Well, Vi, I’ve been a hell of a lot luckier than you were. And I’ll carry on walking, which is both a cause and effect of having my health, as you put it.

Walking up and down stairs. Walking to the pool on Tuesdays. Walking over Mt Vic on Fridays. Walking to town for errands and entertainment. Walking the compost bucket to the community gardens. Walking my grandson to the park on Saturdays. Walking to meet friends. And once in a while, most deliciously, walking on a beach or in a forest.

Enjoy your walk! 

You’ll have your own walking routes and reasons. Walking the dog? Hiking in the Solomon Islands, shopping for hot air balloons, touring the estate?

Enjoy your walk. It’s your very own. Your walk is your choice, your walk is you.
Enjoy your walk. Even if you are in a wheelchair or using a walker.
Enjoy your walk. That’s not just a cliché: it’s a prescription.

Image from Chiaroscuro 1910, Senior Class Yearbook, University of Montevallo, via Internet Archive Book Images. Image of cyclists taken by a friend or relative, but I forget who, sorry.


Doing the Otago Rail Trail with friends: my 70th birthday treat and a celebration of sheer good luck so far

11 thoughts on “How I became a born-again walker

  1. Bernadette says:

    I have walked just about everyday for 30 years. I figure it is good for my heart, mind, and soul.

    1. Totally right! I used to walk automatically though… I am now a leg appreciator.

  2. I love walking. My mind wonders wherever it wants. I don’t try to restrain it. Sometimes it’s in wonder of the scenery and sometimes it’s working on a conundrum. In any case there is always a really good feeling (endorphins or such?) when I get home.

    1. Walking is the writer’s friend for that reason. Letting it off the leash appears to be the opposite of mindfulness and a different kind of adventure. The key is to do it (let the mind wander along with the feet) consciously, knowingly–mindfully! There, I just figured this out thanks to your comment!
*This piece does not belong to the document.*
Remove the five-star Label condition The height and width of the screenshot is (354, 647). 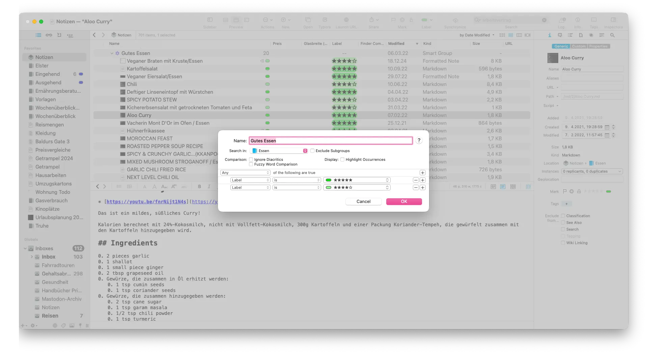pos(416,180)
Thank you.

  3. cedar51 says:

    I now don’t have a “car” – when that happens, you end up doing a lot of “walking”. And I just moved to a place that is 20 mins walk away from the transport/mall hub (I used to be less than 5 mins walk from the same Hub); there is an irregular bus during non-rush hours which I do use if a/I’ve had a long day out, b/ is coming in less than 15 mins, Otherwise I walk up one of those long graduated hills to my street – which means it’s all downhill the other way.

    1. I think we both have many cars: they’re called buses, taxis and friends. Then there are our legs 🙂

  4. Oh, how I used to love to walk. Over hill and dale, dunes and wetlands. I loved it all. I’d go for miles. Then one day it felt uncomfortable. The next day it hurt. A lot. And fatigue! Where did that come from? Looks like I have rheumatoid arthritis. I still walk to stay as fit as I can but it isn’t the light and free thing it once was. I’m sure glad I put in all those miles when I could. I saw many beautiful things.

    1. Oh my what a blow this must have been, out of the blue. I feel for you. But your approach is so inspiring. That memory of being light and free is surely with you along with the lovely sights you have seen. Your story carries a message too: we had better walk all we can while we can. In New Zealand, arthritis is extremely prevalent in the over-65s: I appreciate my own good luck so far!

      1. Yes and I can enjoy it vicariously through you 🙂 It is wonderful that you appreciate it more than ever now.

      2. Melissa, I have just visited your own blog and it is, in return, an inspiration for me. I love our own native plants and ecosystems very much although I don’t often write about them. But I shall…

      3. I am delighted to hear that, Rachel. Thank you. I’ll look forward to reading about them.